“[Urban Meyer] began to talk about people and who he wanted to get, and so we went through that process and he kind of had a vision of what he thought he needed to do.”
- Gene Smith, via Jacob Myers, The Lantern
Urban Meyer wasted no time in making changes to his staff when the Buckeyes lost an embarrassing Fiesta Bowl to the eventual national champion Clemson Tigers. Myers says that Gene Smith told him that the discussions of changes began immediately after the game in Glendale. One of the people Meyer immediately mentioned was Wilson. Meyer is familiar with Wilson, not just because of Wilson’s recent history as Indiana coach, but because of his offensive resume at Northwestern back in the day. Smith said that before any moves were made on Wilson, he had to talk to Meyer about the alleged reasons he left Indiana.
Smith obviously declined to say what the nature of the discussions were with Wilson and Indiana AD Fred Glass, but he told the Lantern, “Urban and I came together and we talked about what we found out and we felt comfortable. Kevin sat at this table and we had a good conversation on what happened there, and how it’s going to work here,” Smith said. “He was thoroughly vetted and we had a good, candid conversation. He’ll fit our culture fine.” Smith also talked to people at Oklahoma to get information on Wilson, who apparently passed all the tests and cleared any concerns.
"There's a lot of talk about [the record]. Let's me and you address it in the room right now and get rid of it. If it happens, it happens. If it doesn't, it doesn't."
- Cowboys RBs coach Gary Brown, via Jean-Jacques Taylor, ESPN
Brown is speaking of Ezekiel Elliott, and the prospect of breaking Eric Dickerson’s rookie rushing record. This of course came before the season, and Elliott came dang close to breaking it. Dickerson rushed for 1,808 yards his rookie year, and Elliott had 1,631, having sat out the last game of the Cowboys’ regular season. Elliott became the 5th rookie to win a rushing title, and although his season got off to a slow start with a 20-carry, 51-yard performance, it taught him a valuable lesson. "When these guys realize it's not easy and I gotta work on my game every day, that's great," Brown said. "The younger they are when they learn that, the more success and longevity they'll have."
Brown also wasn’t used to the crop top and the “feed me” motion, but he got used to it quick, and was supportive of it as well. "My thing is this: If you need to wear a crop top pregame and doing the "feed me" thing in the game gets you in your zone and you're not hurting anybody or hurting the team, then roll with it." Elliott also loves to pump up the defense, and even runs out into their huddle sometimes. "Let's go. Let's go," Elliott would yell to his teammates. Brown said, "At that point, I was like, "What is he doing? I've never seen a guy run out into the defensive huddle.” But that’s just Zeke.

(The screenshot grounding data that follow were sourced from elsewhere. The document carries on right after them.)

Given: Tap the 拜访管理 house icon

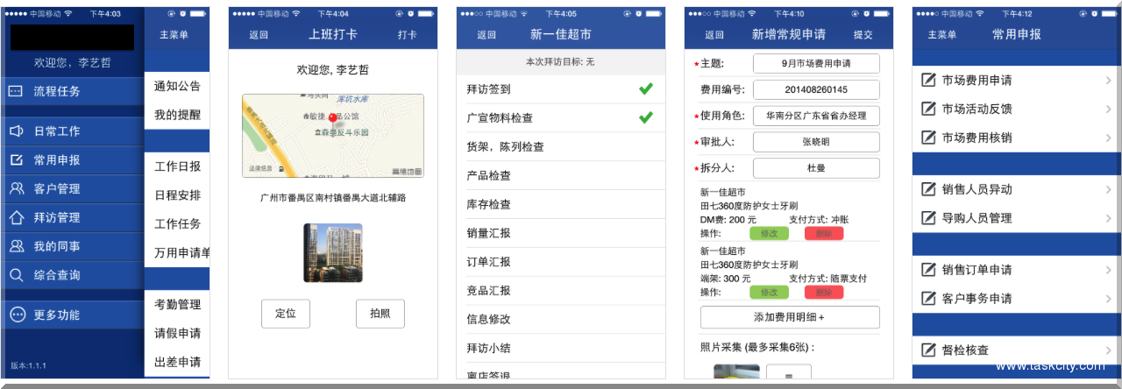Looking at the screenshot, I should coord(16,217).
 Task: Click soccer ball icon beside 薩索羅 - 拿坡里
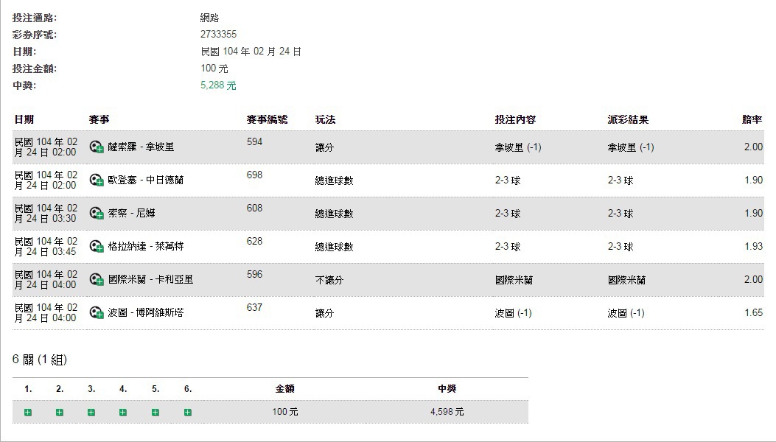click(97, 147)
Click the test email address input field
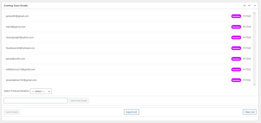 pyautogui.click(x=36, y=101)
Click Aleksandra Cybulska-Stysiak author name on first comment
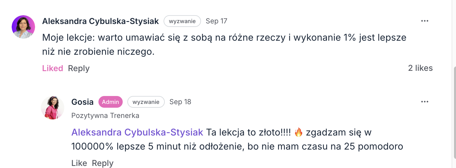The width and height of the screenshot is (456, 168). point(100,21)
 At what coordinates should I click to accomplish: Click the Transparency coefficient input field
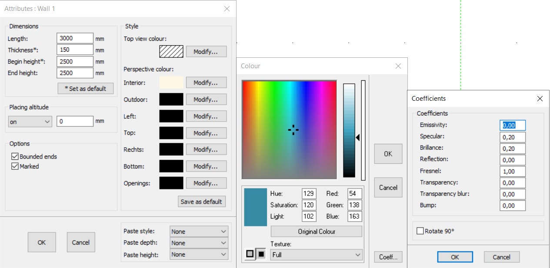513,183
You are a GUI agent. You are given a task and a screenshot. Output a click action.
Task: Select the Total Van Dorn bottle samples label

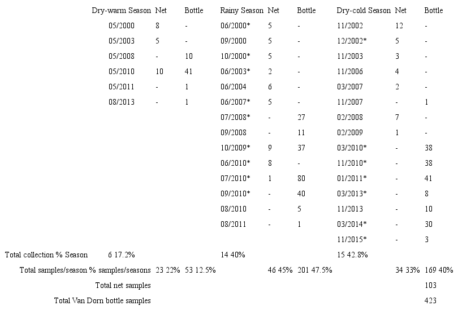point(102,300)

Throughout Urban Meyer’s tenure in Columbus, lesser-heralded recruits in every recruiting class have emerged to make an impact.
- Ryan Ginn, Land of 10
For the casual Ohio State fan, there’s certain players that come out of “nowhere” and turn into absolute monsters. Ginn points out that one of these players for some last year was Malik Hooker. At this point, we shouldn’t be surprised whenever Urban Meyer turns in a player with “promise” into a first-round draft pick. Ginn also refers you to Pat Elflein and Tyvis Powell, who were both three-star players that became great players. In 2013, Darron Lee joined the Bucks, and he became a first-rounder after being a three-star athlete.
So looking forward, Ginn points out a few players who could rise in a similar fashion to those. First, he points out Robert Landers, who is also a three-star, but was a late bloomer. He’s undersized for a defensive tackle, but we know with the help of Mickey Marotti, he can make up for it with strength. Davon Hamilton is another three-star, who has great size and athleticism for a defensive tackle. If you’re looking for a potential good linebacker, Malik Harrison is there. He won’t get much burn in 2017, but he’s got time to develop, which has been enough for many Bucks in the past.